Vive ovunque: nelle mascherine, che ci mettiamo per stare al gioco quando usciamo. Sono obbligatorie, anche se esaurite prima di essere state messe in commercio. Però le abbiamo trovate lo stesso, di frodo. Non siamo mica Italiani per nulla! L’effetto anti-contagio dura otto ore, dicono. Ho fatto i conti che una mi durerà sei mesi, visto che posso uscire tre minuti ogni giorno. Io ne ho sei, quindi ho tre anni al sicuro davanti. Chissà se riuscirò a consumarle tutte, magari l’epidemia finisce prima…

Dicevamo del computer, nostro compagno di vita. Lui è tutto il mio mondo. Ci parlo, mi risponde, è gentile, mi mostra notizie terrificanti, proprio come piace a tutti, ormai piacciono anche a me. Ci passo ore a fare statistiche. Quanto durerà la quarantena? Mesi o anni? Quanti morti oggi’ quanti intubati? Funziona la mascherina? Solo per carnevale? Non dire sciocchezze!

Davanti al letto troneggia il televisore. Pareva che avessi previsto tutto, quando l’ho cambiato, prendendolo così grande e bello. Lì ci viaggio il mondo, quel mondo che pare non ci sarà più, ed è favoloso che siano stati registrati così tanti bei documentari, finché il mondo stava lì. Io ne guardo quattro o cinque ore al giorno. Quando passa l’epidemia, se sopravvivo, potrei fare l’operatore turistico, o l’influencer… che, in pratica, cos’è? Un portatore sano…

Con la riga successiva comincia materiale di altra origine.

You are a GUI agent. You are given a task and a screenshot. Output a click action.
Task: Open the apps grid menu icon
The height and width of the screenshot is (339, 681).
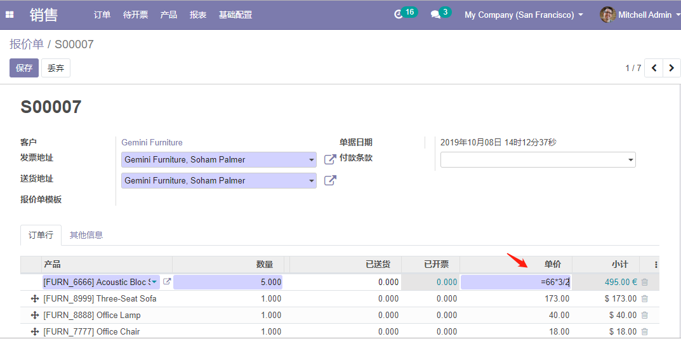click(10, 15)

La notte è la parte che mi riesce peggio, perché faccio sempre lo stesso sogno. Di essere chiuso in casa, agli arresti domiciliari, senza aver commesso altro reato che quello di venire al mondo… Ma è solo un incubo, poi mi sveglio, la notte, a farmi una spaghettata. Una bottiglia di vino, una cioccolata, e passa tutto.